Dokument:
++++++++++++++++++++

Neue Sterne und Planetensysteme entstehen in wolkenähnlichen Regionen aus Gas und Staub zwischen Sternen. So sind diese interstellaren Wolken der ideale Ort, um mit der Suche nach den Bausteinen des Lebens zu beginnen. „Leben entstand vor etwa vier Milliarden Jahren auf der Erde, aber wir wissen immer noch nicht, welche Prozesse dies überhaupt möglich gemacht haben“, sagt Víctor Rivilla vom Nationalen Institut für Astrophysik INAF in Florenz. Wie die neue Studie der Wissenschaftler zeigt, ist Phosphormonoxid ein Schlüsselteil im Puzzle der Entstehung des Lebens. Beteiligt an der Studie waren auch Forscher der Universität Bern, unter anderen die emeritierte Professorin Kathrin Altwegg vom Physikalischen Institut und Maria Drozdovskaya vom Center for Space and Habitability (CSH).
Auf der Hochebene Chajnantor in der chilenischen Atacama-Wüste betreibt die Europäische Südsternwarte ESO gemeinsam mit internationalen Partnern das Riesenteleskop Atacama Large Millimeter/Submillimeter Array ALMA. Die Beobachtungsstation besteht aus 66 Präzisionsantennen, die zu einem Interferometer-Radioteleskop zusammengeschaltet werden. ALMA erlaubt einen detaillierten Blick in die Sternentstehungsregion AFGL 5142.

++++++++++++++++++++

Erfasste Daten:
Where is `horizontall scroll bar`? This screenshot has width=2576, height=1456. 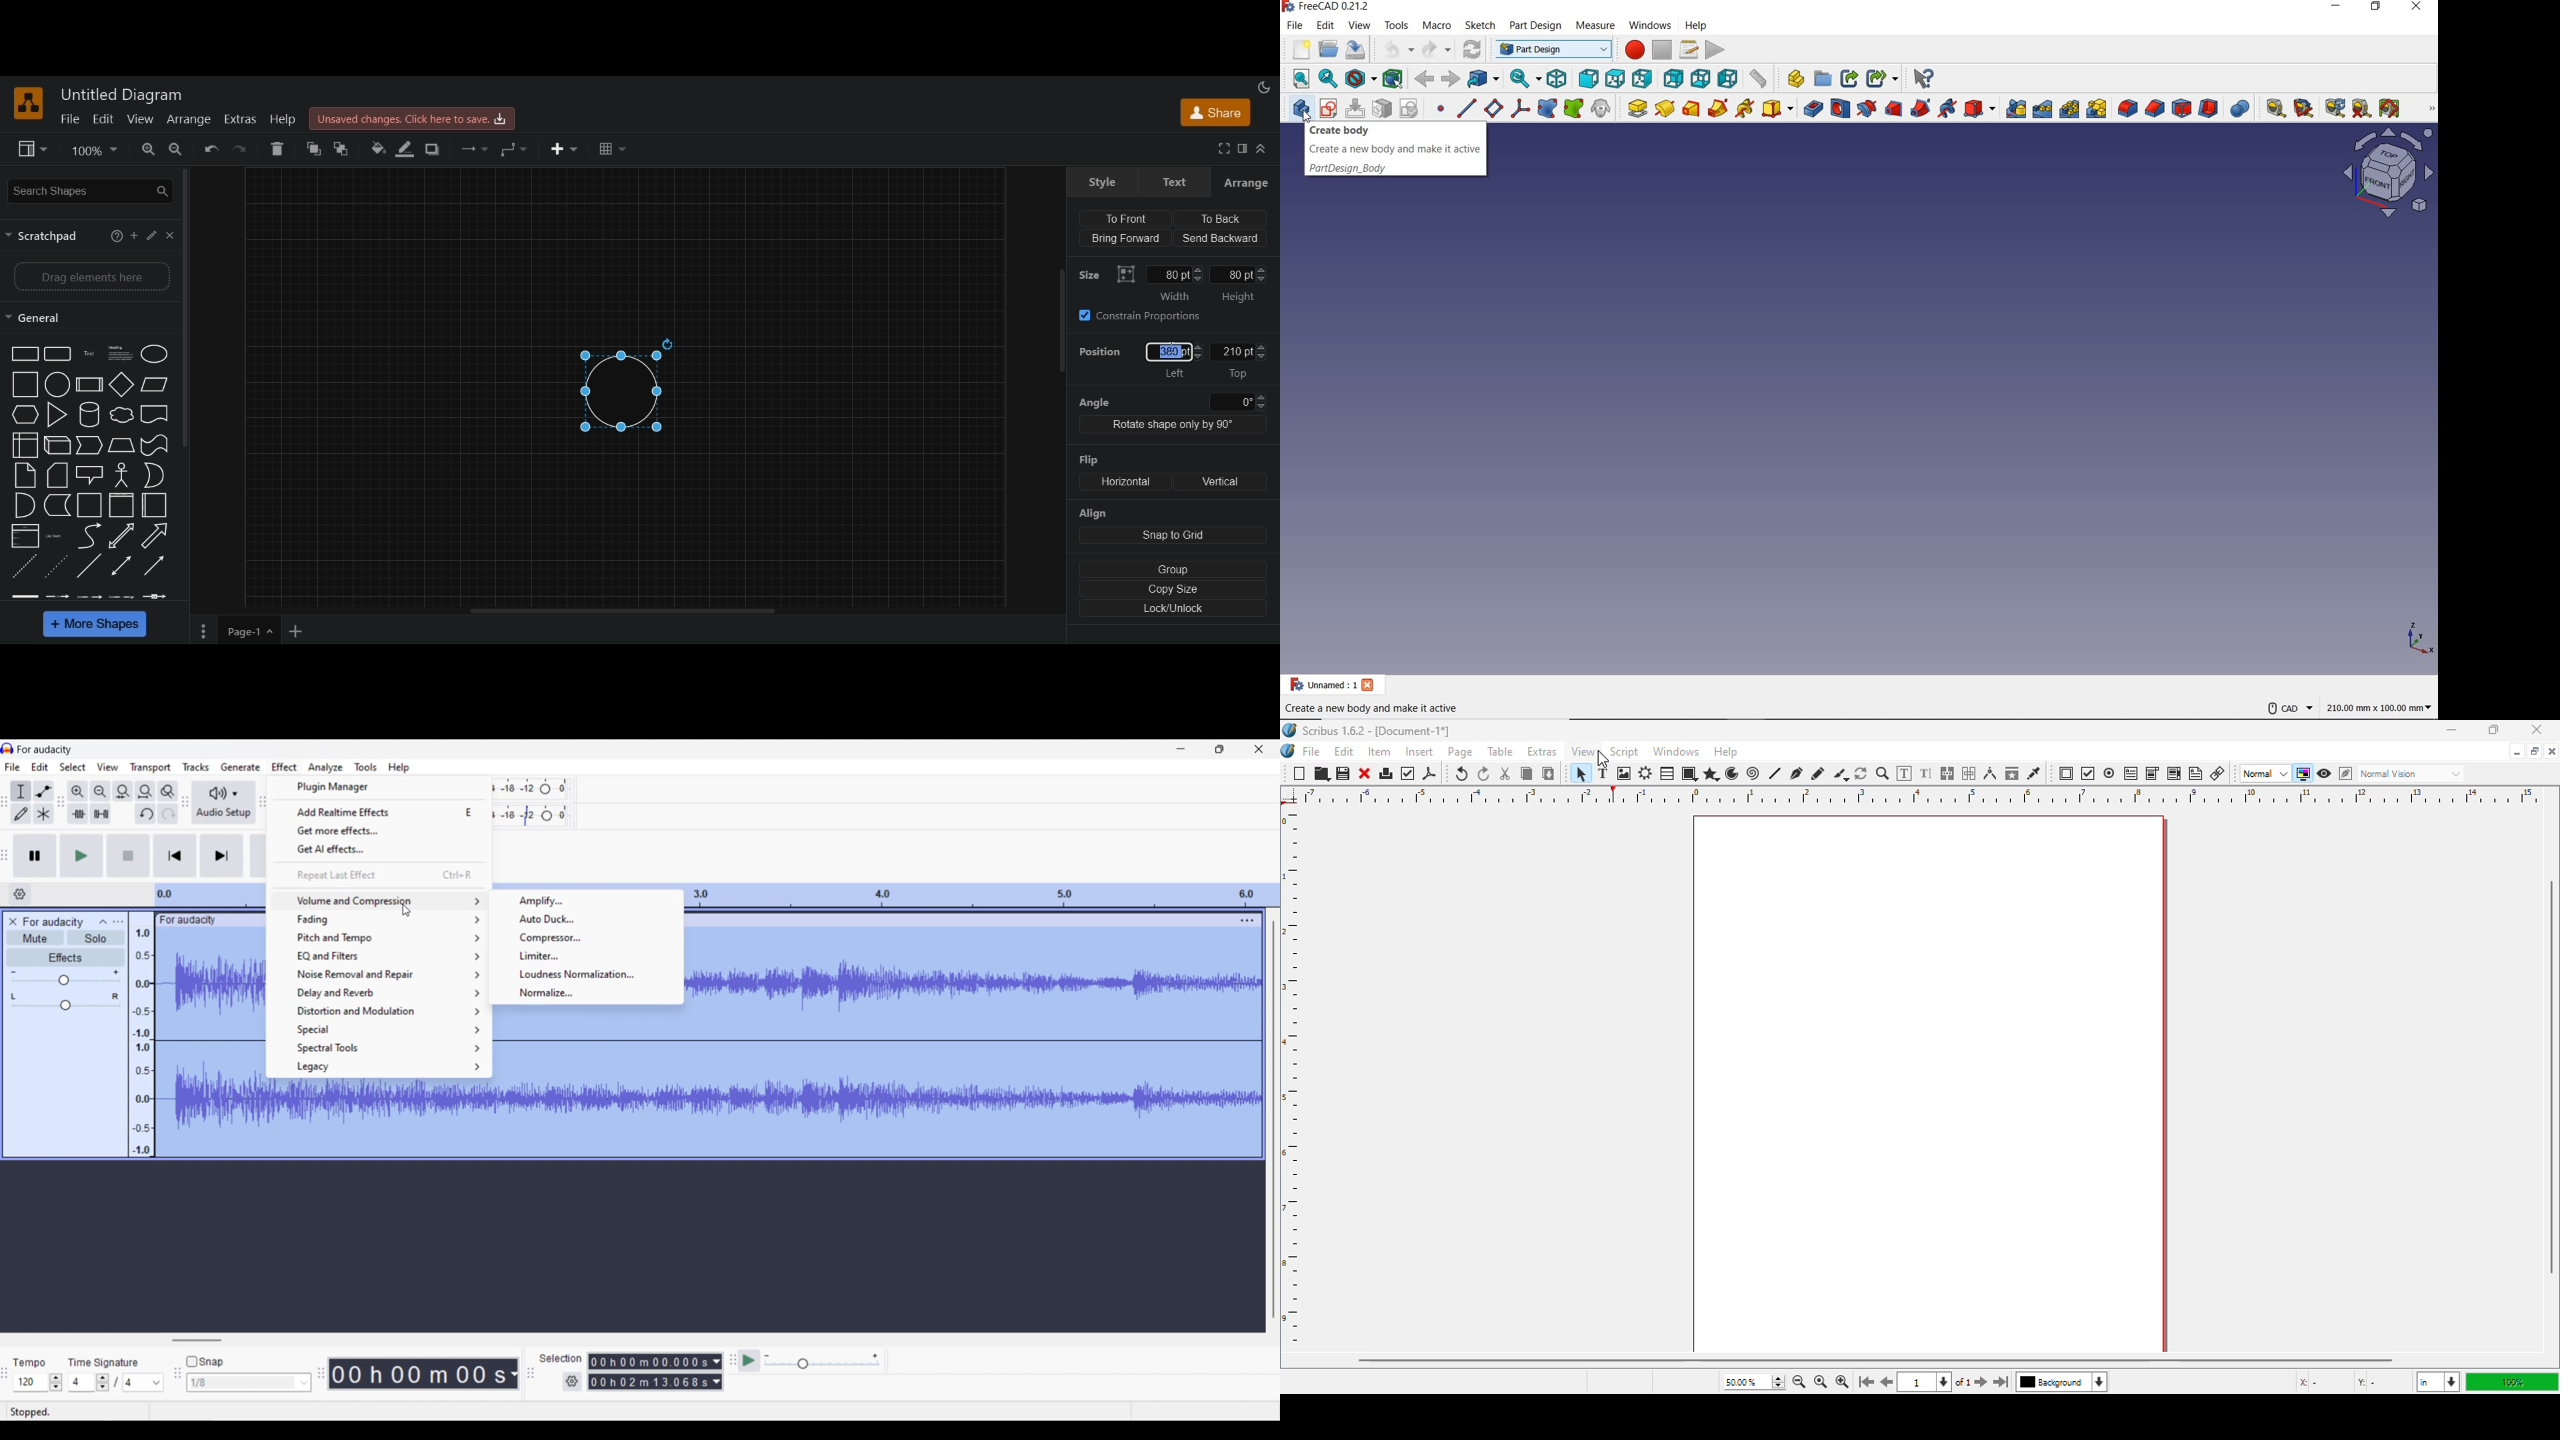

++++++++++++++++++++

Aufgaben:
1. Übertrage den folgenden Satz aus dem Text über die Sternentstehung ins Englische: „Die Beobachtungsstation besteht aus 66 Präzisionsantennen, die zu einem Interferometer-Radioteleskop zusammengeschaltet werden.“
2. Schreibe den Text über die Sternentstehung im Anschluss an seinen letzten Satz weiter.

Endergebnisse:
1. The observing station consists of 66 precision antennas that are linked together to form an interferometric radio telescope.

2.
Die ALMA-Beobachtungen zeigten nun erstmals, wie sich phosphorhaltige Moleküle wie etwa Phosphormonoxid bilden, wenn neue Sterne entstehen. Maria Drozdovskaya erklärt: „Gasflüsse von jungen massereichen Sternen öffnen Hohlräume in den interstellaren Wolken, und entlang der Wände dieser Hohlräume entstehen dank fotochemischer Prozesse phosphorhaltige Moleküle“. Die Forscher konnten auch zeigen, dass Phosphormonoxid das dort am häufigsten vorkommende phosphorhaltige Molekül ist.
In den Regionen, wo neue Sterne entstehen, kann das Phosphormonoxid ausfrieren und im Eis, das die Staubkörner in der interstellaren Wolke umgibt, gefangen werden. Noch bevor sonnenähnliche Sterne voll ausgewachsen sind, verbinden sich die eisigen Staubkörner zu Kieselsteinen, zu Bausteinen von Planeten als auch zu Kometen.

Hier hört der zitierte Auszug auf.